An oligopoly is a market form in which a market or industry is dominated by a small number of sellers (oligopolists). The word is derived from the Greek for a few over many. Because there are few participants in this type of market, each oligopolist is aware of the actions of the others. The decisions of one firm influence, and are influenced by the decisions of other firms. Strategic planning by oligopolists always involves taking into account the likely responses of the other market participants. This causes oligopolistic markets and industries to be at the highest risk for collusion.

Oligopoly is a common market form. As a quantitative description of oligopoly, the eight-firm concentration ratio is often utilized. This measure expresses the market share of the four largest firms in an industry as a percentage. Using this measure, an oligopoly is defined as a market in which the eight-firm concentration ratio is above 50%.

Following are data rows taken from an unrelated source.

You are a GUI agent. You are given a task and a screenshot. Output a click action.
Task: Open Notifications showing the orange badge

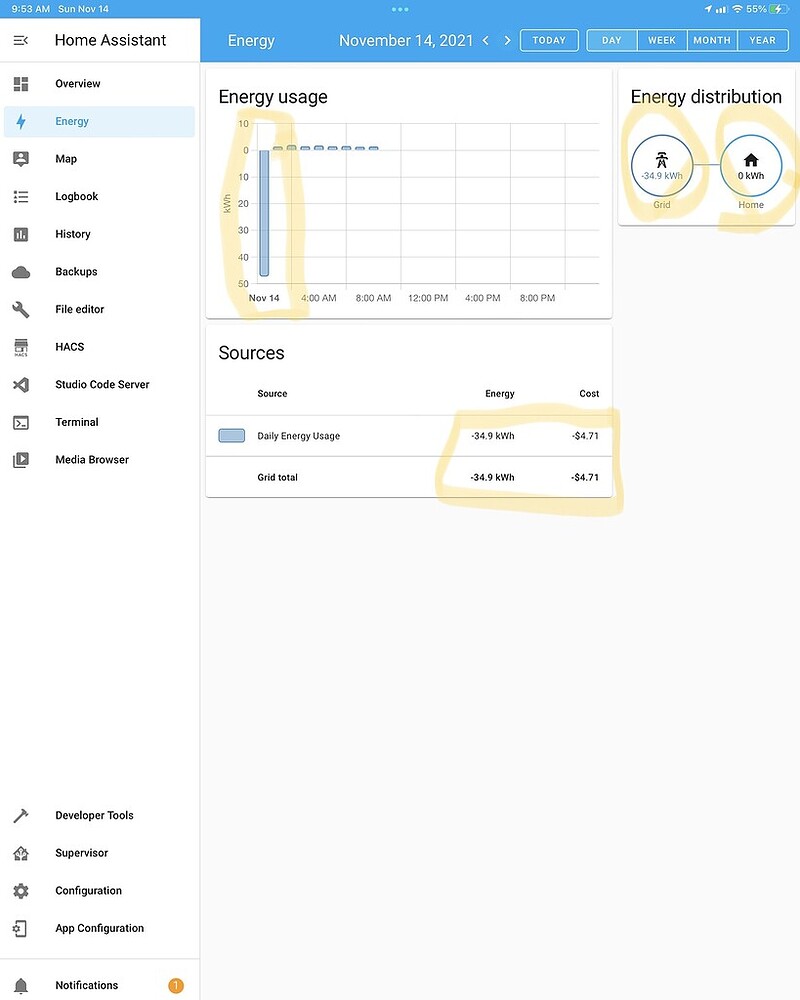click(x=88, y=985)
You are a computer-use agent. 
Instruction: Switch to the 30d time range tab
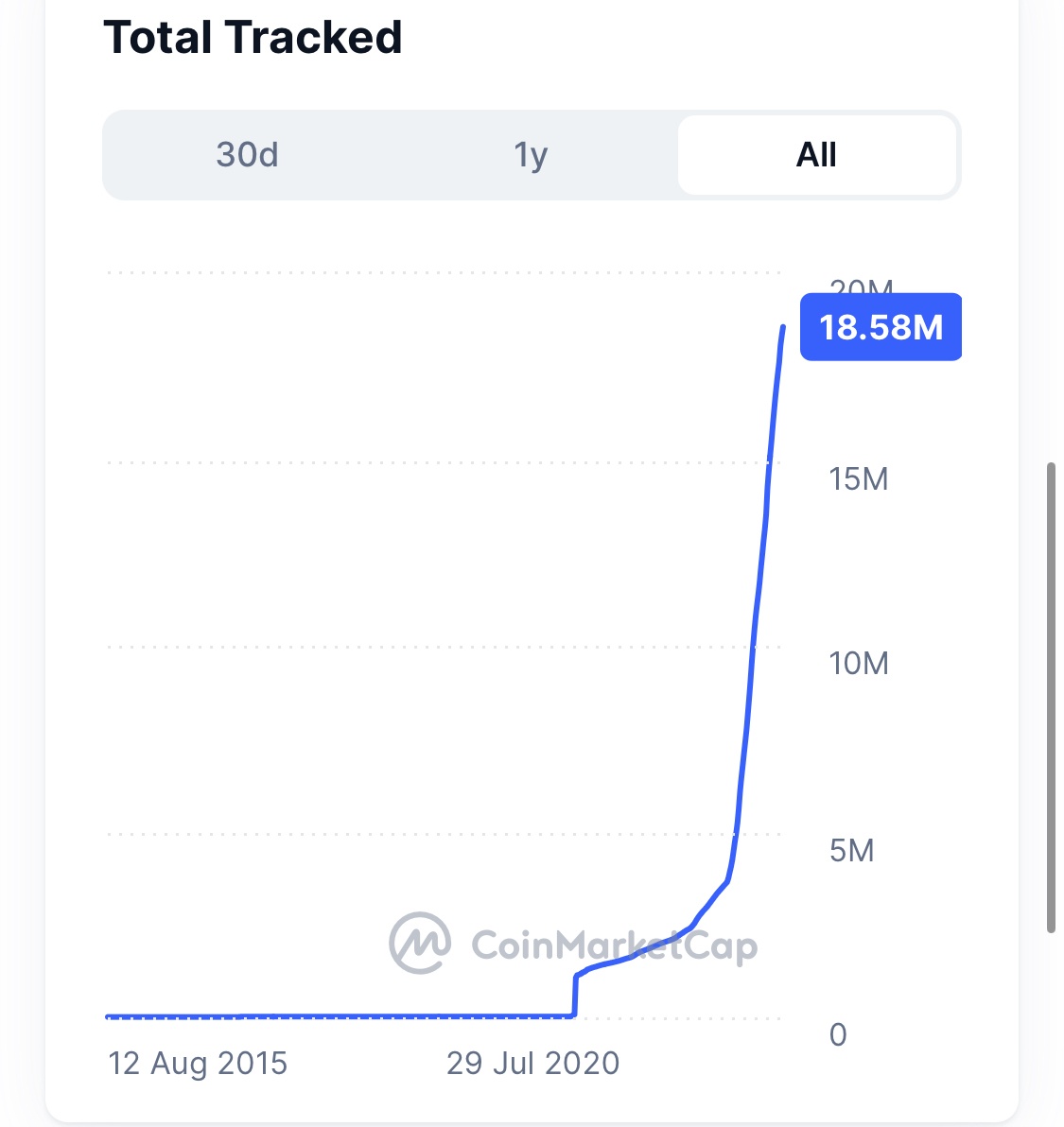248,154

Oligopolistic competition can give rise to a wide range of different outcomes. In some situations, the firms may collude to raise prices and restrict production in the same way as a monopoly. Where there is a formal agreement for such collusion, this is known as a cartel.

Firms often collude in an attempt to stabilize unstable markets, so as to reduce the risks inherent in these markets for investment and product development. There are legal restrictions on such collusion in most countries. There does not have to be a formal agreement for collusion to take place (although for the act to be illegal there must be a real communication between companies) - for example, in some industries, there may be an acknowledged market leader which informally sets prices to which other producers respond, known as price leadership.

In other situations, competition between sellers in an oligopoly can be fierce, with relatively low prices and high production. This could lead to an efficient outcome approaching perfect competition. The competition in an oligopoly can be greater than when there are more firms in an industry if, for example, the firms were only regionally based and didn't compete directly with each other.

Study questions:

1. What kind of market can be called oligopolistic?

2. How do firms interact in the oligopolistic market?

3. Can oligopolies stabilize the market?

4. How many firms constitute an oligopolistic market?

5. Can oligopolists organize a cartel? Why?

6. In what Russian industries do we have oligopolies?

7. What does the ‘price leading’ mean?

8. What are the positive and negative factors of oligopolising the market?

9. Why do oligopolies exist? List five oligopolies whose products you own or regularly purchase.

10.What distinguishes oligopoly from monopolistic competition?